Going back to the kitchen doesn’t mean spending hours preparing gourmet meals, especially when there may be kids to take care of, a household to run, and a full-time job. Back in the kitchen means giving ourselves the gift of self-care, wellbeing, sensory pleasure, culinary discovery. And it takes less time than getting our nails or hair done. It feeds us, physically and emotionally.
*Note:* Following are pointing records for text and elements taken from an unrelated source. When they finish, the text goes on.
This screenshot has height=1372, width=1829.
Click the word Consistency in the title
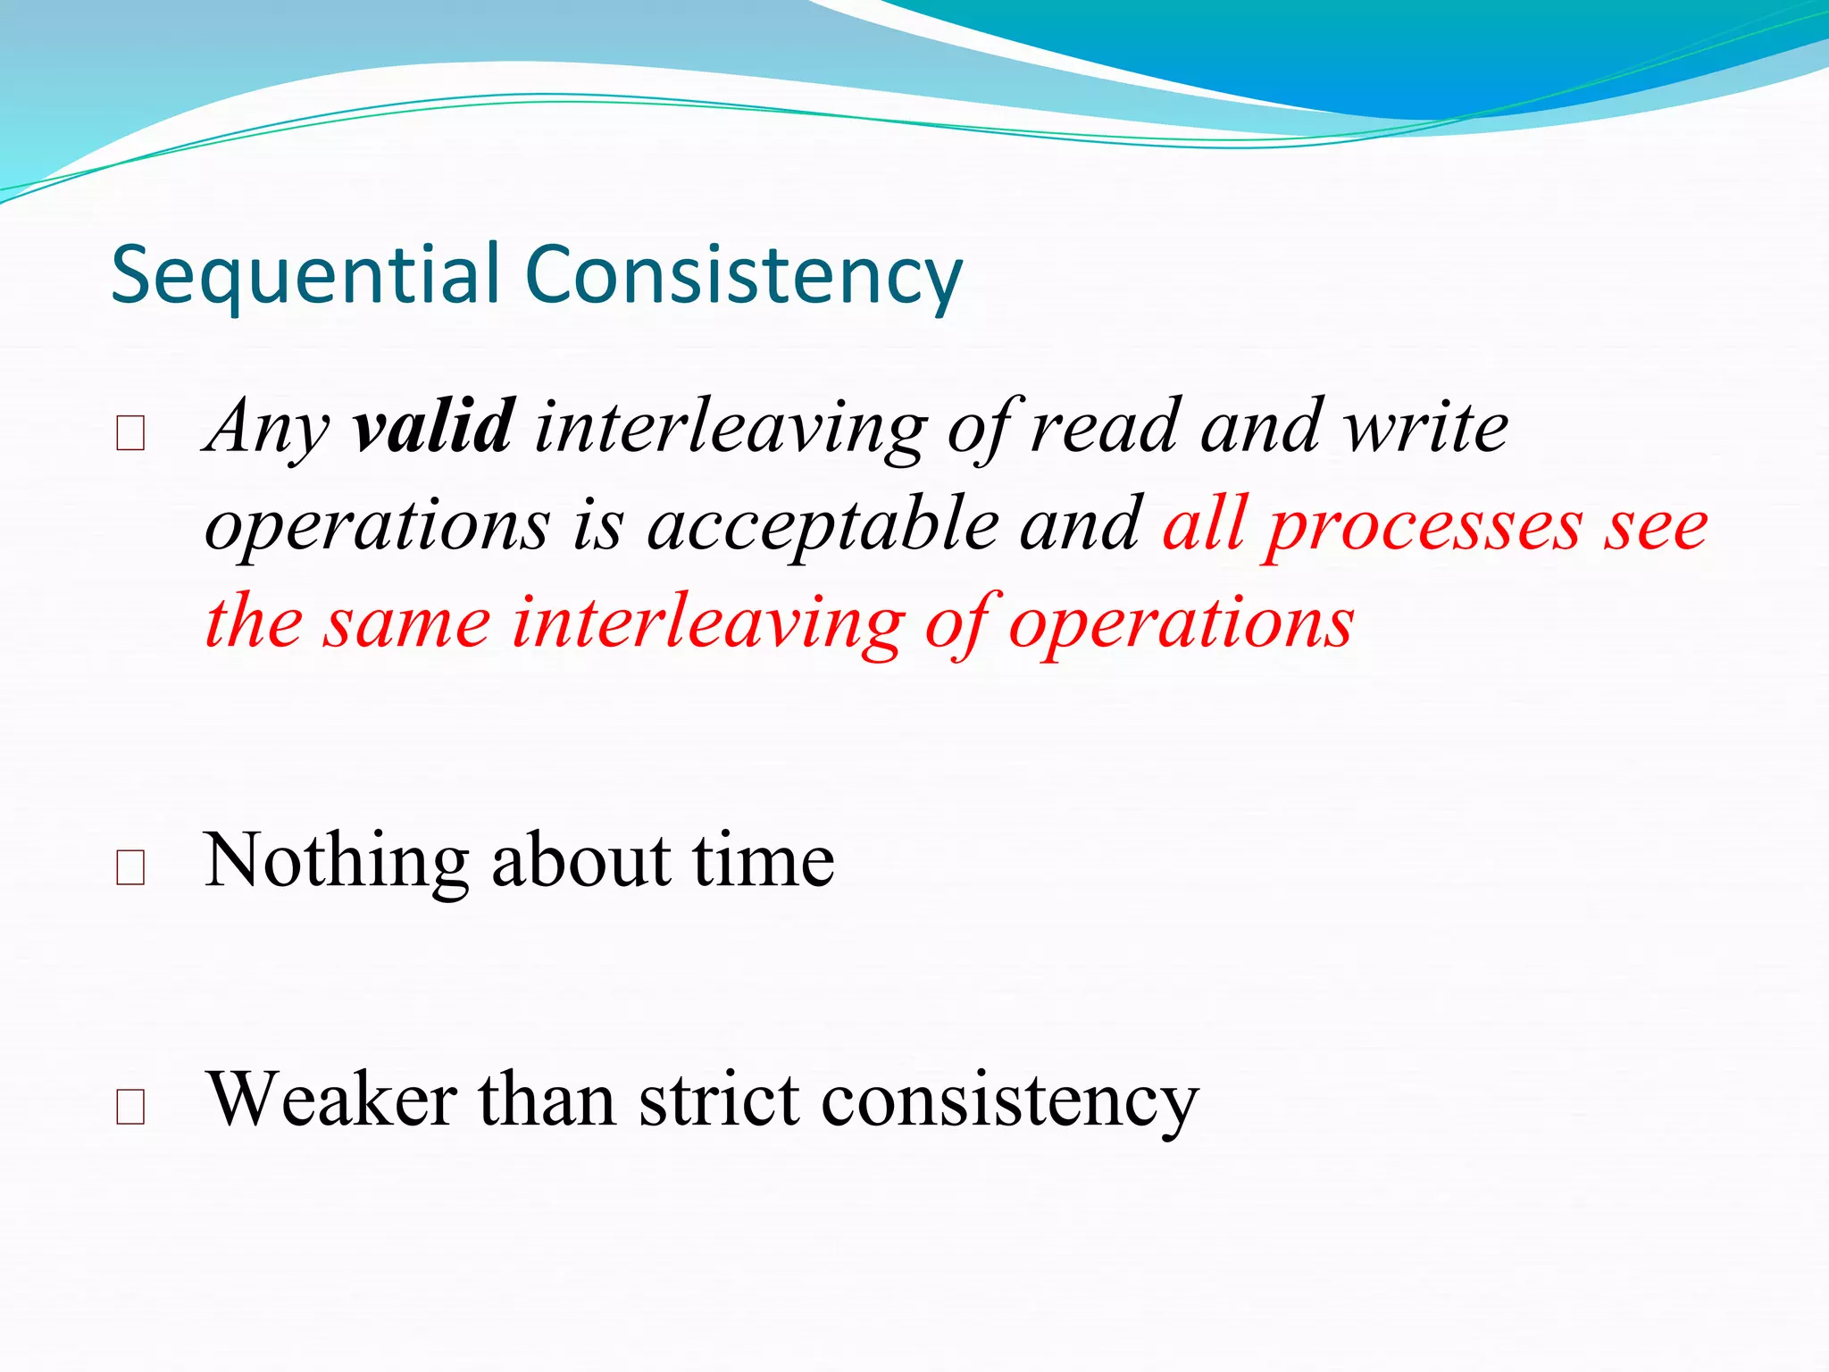coord(743,275)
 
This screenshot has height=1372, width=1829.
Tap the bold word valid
coord(432,427)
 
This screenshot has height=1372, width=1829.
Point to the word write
coord(1426,427)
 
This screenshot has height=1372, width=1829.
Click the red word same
coord(406,623)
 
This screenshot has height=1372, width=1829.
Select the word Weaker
coord(331,1100)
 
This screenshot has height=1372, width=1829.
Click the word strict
coord(719,1100)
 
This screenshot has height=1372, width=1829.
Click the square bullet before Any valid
coord(130,434)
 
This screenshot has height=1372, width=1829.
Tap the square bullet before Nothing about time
coord(130,867)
The recipes I share with you on this blog are simple and genuine. I am not a chef, but I was taught to cook, and I love it. I made every dish that I have shared on the blog. Making tomato sauce is easy; just add a teaspoon of sugar to balance the acidity of the tomato, and it will be delicious. Bake a cake, and give it to your kids as a snack, or to take to school instead of a chocolate bar, Milano cookies, or potato chips.
Let’s re-discover our kitchen and love food, ourselves, our world. Real change starts at home, so let’s sit down at the dining table with those we love. Let’s trust nature!
I added the recipe of my Mediterranean Cauliflower Couscous. Let’s do this together, shall we?
And speaking of ‘trust nature’, this is what I stumbled upon on Sunday morning!
Like Trees, by Rainer Maria Rilke
How surely gravity’s law,
strong as an ocean current,
takes hold of even the smallest thing
and pulls it toward the heart of the world.
each stone, blossom, child
is held in place.
Only we, in our arrogance,
push out beyond what we each belong to
for some empty freedom.
If we surrendered
to earth’s intelligence
we could rise up rooted, like trees
Instead we entangle ourselves
in knots of our own making
and struggle, lonely and confused
So, like children, we begin again
to learn from the things,
because they are in God’s heart;
they have never left God.
This is what the things can teach us:
patiently to trust
Even a bird
has to do that
before they can fly.
From Dr. Milstein’s lecture:
•Check food labels for partially hydrogenated oil. Food companies have found a loophole to legally add those fats, even when on the box they proudly say NO TRANS FAT!
•Check food labels for high fructose corn syrup.
•Careful to added sugar (cane sugar, agave syrup, brown sugar, etc).
•Check your bread, cereal, pasta sauce, yogurt, almond milk and other items. Do they have high fructose corn syrup or partially hydrogenated oil? The food industry can sneak these unhealthy ingredients into “healthy” foods. There are readily available versions of all of these foods that do not have trans fat or high fructose corn syrup and most likely won’t taste any different.
Bring healthy fats back to the table, cold pressed olive oil, avocado, nuts, fast fish. These are critical for the health of our brain, heart and the rest of our 37.2 trillion cells! Remember when it comes to olive oils, the minimally processed the better to preserve the healthy fats. Another quick tip: Nut butters like peanut, almond or cashew can be great sources of healthy fat but double check the label for added sugar, high fructose corn syrup or partially hydrogenated oil. Again, the food industry can be sneaky and chose versions that don’t have added sugar or man made trans fat.